I will not be so bold as to attempt to resolve this important question for all of you today. One of the beautiful things about Unitarian Universalist communities is the theological diversity that exists among your membership. It would be a sacrilege to insult that diversity by imposing one particular interpretation above all others. What I purpose to do instead, in this sermon today, is to take an “at least” approach to questions about the afterlife. Whatever else life after death may (or may not) be, it is “at least” as much as what we know through science.

Let’s start with the following assertion: Reality is relational. At every conceivable level. Community is everything and everything is community.

This is a fact. We know this from our study of the universe. 

At the macroscopic level, planets and stars are drawn together by gravitational attraction to form solar systems and galaxies. 

At the microscopic level, we can observe those same gravitational forces drawing electrons, protons, and neutrons together to form atoms. Atoms bond to form molecules. Molecules form cells. Cells form organisms. Organisms form ecosystems.

At the level of human observation, gravity is the arm that Earth uses to hold us all close to her heart. 

Human beings and other animals experience a similar force of attraction that draws us together into families and communities for the purposes of survival and reproduction. When we experience this attraction to one another, and the conscious choice we bring to that attraction, we don’t call it gravity; we call it love.

In politics and economics, our choices to honor “the inherent worth and dignity of every person” and respect “the interdependent web of all existence” are themselves acts of love. To quote the present-day prophet Cornel West, “Justice is what love looks like in public.” 

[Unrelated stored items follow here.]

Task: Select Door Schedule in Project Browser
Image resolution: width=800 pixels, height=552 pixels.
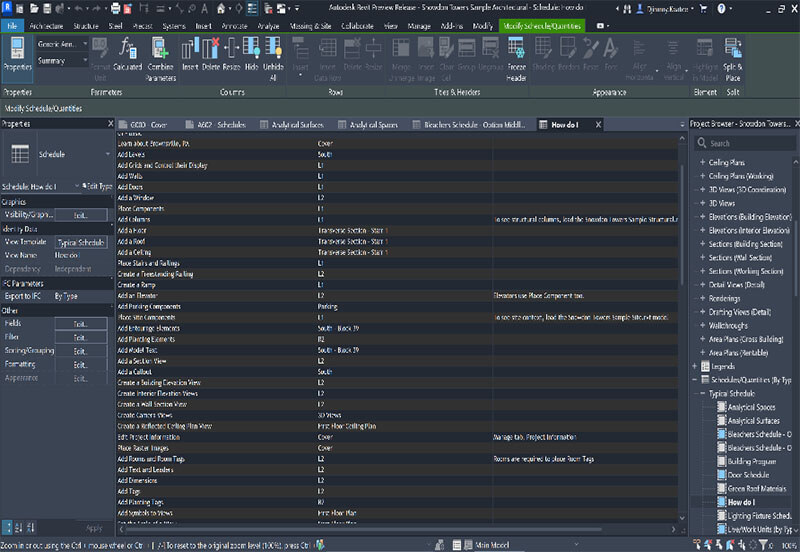Action: [x=749, y=475]
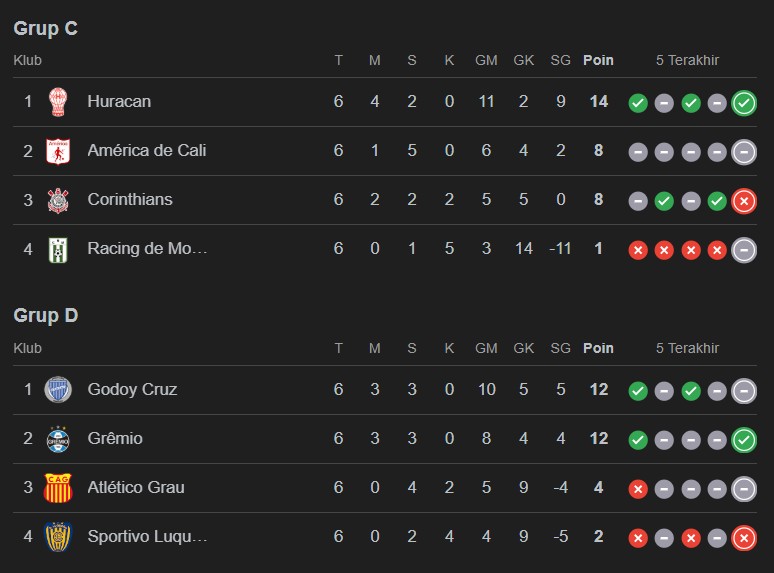Click the 5 Terakhir header in Grup D
The height and width of the screenshot is (573, 774).
point(687,348)
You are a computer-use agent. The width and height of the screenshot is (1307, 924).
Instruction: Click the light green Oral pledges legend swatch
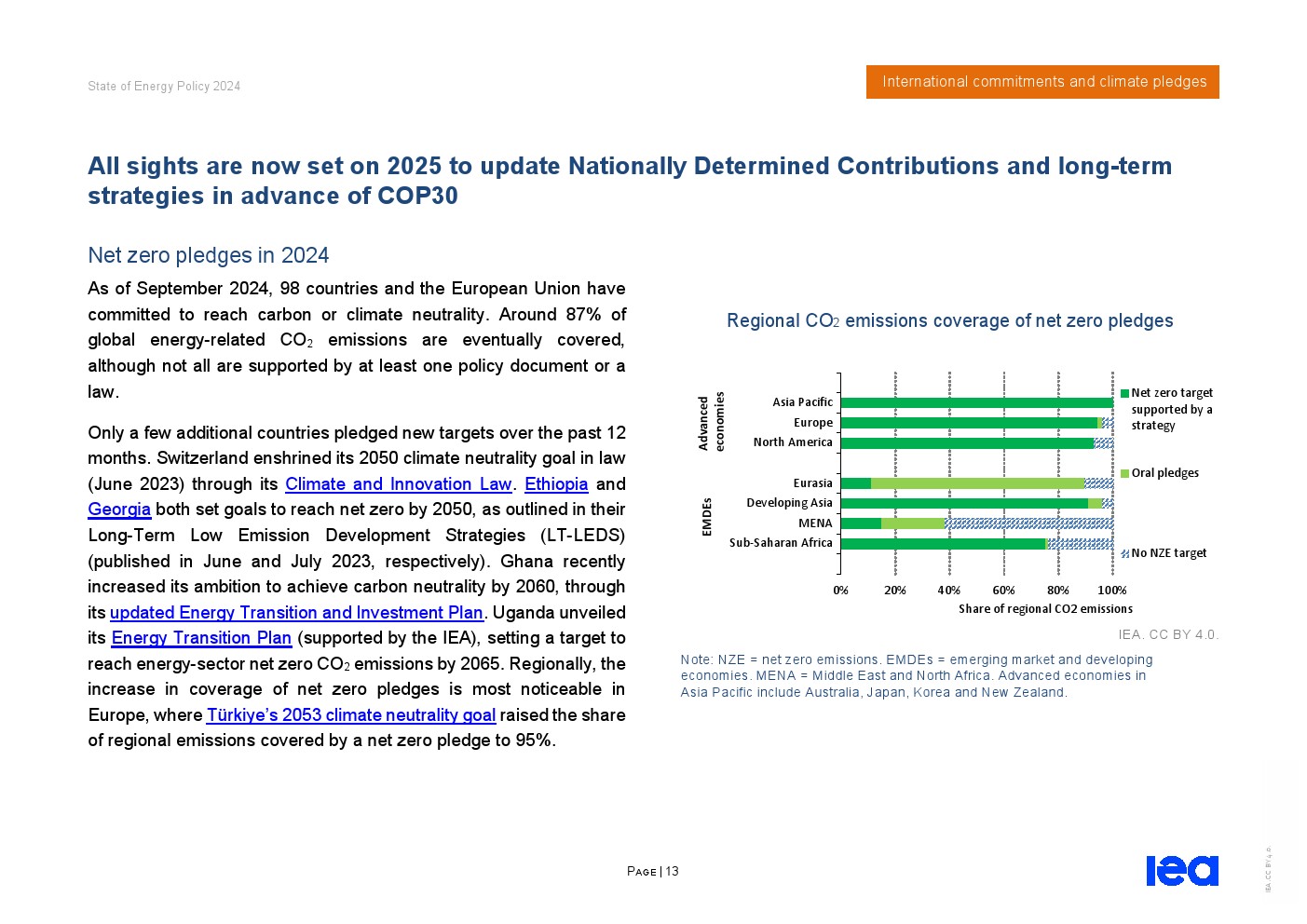pyautogui.click(x=1125, y=473)
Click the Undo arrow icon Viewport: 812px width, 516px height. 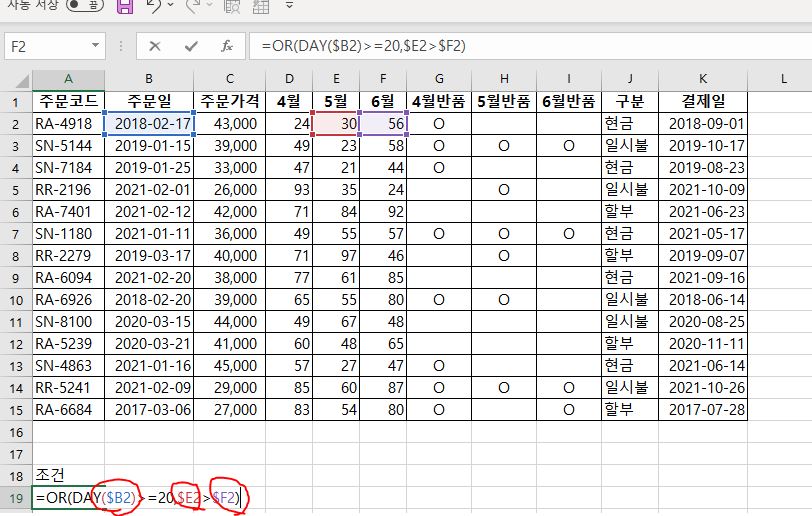click(153, 7)
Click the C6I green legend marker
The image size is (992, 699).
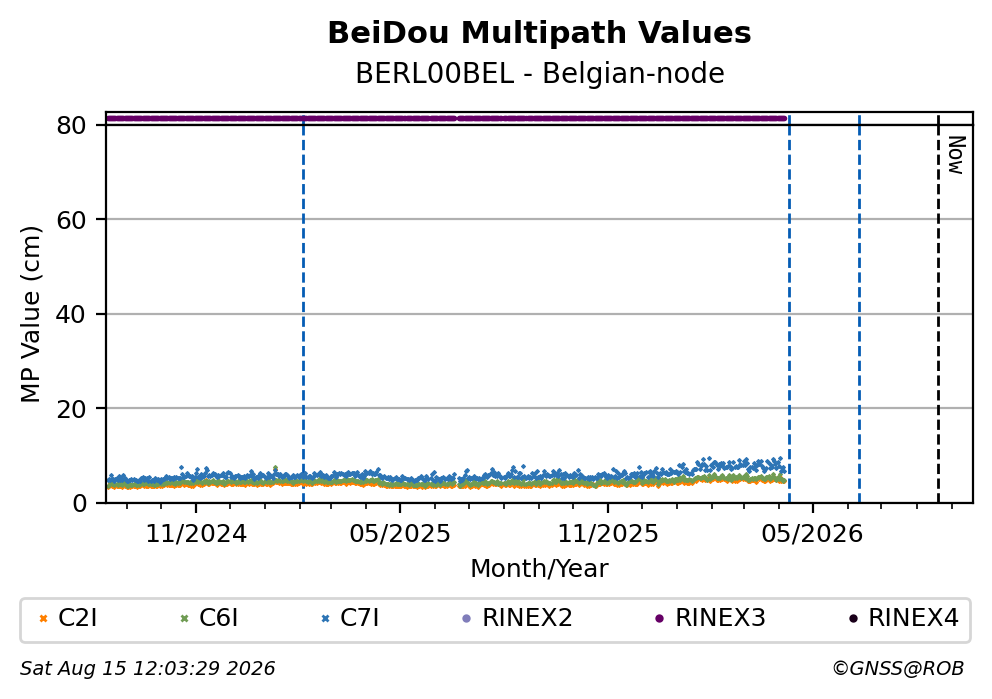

Even the individual “I” that I think of as “me” is, in truth, a community. My consciousness is an emergent property of the electrochemical relations between the cells of my body.Biologists refer to this as “the neural network.” The atoms that presently comprise my body were forged billions of years ago in the furnace of a long-dead star. The stars are my ancestors and are part of me today. As Carl Sagan was so fond of telling his audience, “We are star stuff.” After my biological life is over, the atoms of my body will disperse and go on to become part of someone else. From the cellular, to the social, to the solar levels, and everywhere in between, reality is relational.

The relational nature of reality is the story I’m telling myself” about life after death. Whatever else the afterlife might (or might not) mean, it means at least as much as this. How then do these thoughts about the relational nature of reality help us in our spiritual reflections about life after death?

First of all, I think the relational nature of reality gives us a way to get past the seemingly insurmountable differences we find between various theories of the afterlife. If reality is relational, then relationship is the ultimate source from which all beings derive their existence. If reality is relational, then equitable relationships (with ourselves, each other, and the planet) are the highest and most sacred goal that human beings could pursue. Terms like “most sacred” and “source of all being” are titles that people in some religions would apply to their concept of “God.” My favorite passage in the sacred texts of my own Christian tradition is 1 John 4:16, “God is love, and those who abide in love abide in God, and God abides in them.” This passage takes on new depths of meaning for me when I hold the phrase “God is love” next to “reality is relational.” A person need not be religious or believe in a personal deity to see the value in this interpretation.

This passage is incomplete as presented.